Comme les chercheurs de l’Inserm l’ont signalé dans leur étude, « le secteur de la pharmacologie pédiatrique a été négligé pendant des années, amenant à l’usage de traitements pas forcément évalués dans cette catégorie de la population ». Les praticiens ne sont donc pas aidés dans leur démarche de prescription face à des enfants. Le Dr Bénévent précise :
« Il n’y a pas suffisamment d‘essais cliniques dans ces catégories d’âge. Cette population ne représentant pas toujours un marché intéressant, les laboratoires pharmaceutiques ne sont pas intéressés d’effectuer toutes les démarches afin d’obtenir une autorisation de mise sur le marché (AMM) dans ce secteur. »
Ce manque d’encadrement peut être une des causes de la méconnaissance des prescriptions en pédiatrie.

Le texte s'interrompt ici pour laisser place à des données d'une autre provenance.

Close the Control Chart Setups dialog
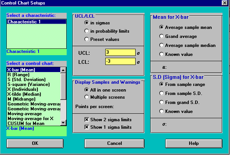This screenshot has width=230, height=155. pos(225,3)
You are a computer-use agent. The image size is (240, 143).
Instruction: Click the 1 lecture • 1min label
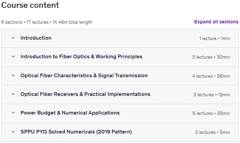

Une image positive du médicament en France
Pour l’équipe de l’Inserm, une des raisons qui peuvent expliquer ces écarts avec d’autres pays est l’image positive des médicaments en France, alors que dans d’autres États le rapport bénéfice-risque d’un traitement est mieux appréhendé. « Des campagnes d’informations comme celle pour les antibiotiques pourraient aider. On peut apprendre aux professionnels de santé à déprescrire », souligne le Dr Bénévent. En parallèle, pour le Dr Khier, il faut s’attaquer à la racine du problème :
« La formation des médecins à la prescription est réduite et pourrait être améliorée. Pour avoir une vision plus transversale, à l’hôpital notamment, cette partie de la consultation pourrait se faire en concertation avec les pharmaciens. »
Un parcours de soin plus fluide passe par davantage de consultations interprofessionnelles. Si des travaux sont en cours sur ce point, le chantier n’est, là non plus, pas encore déblayé.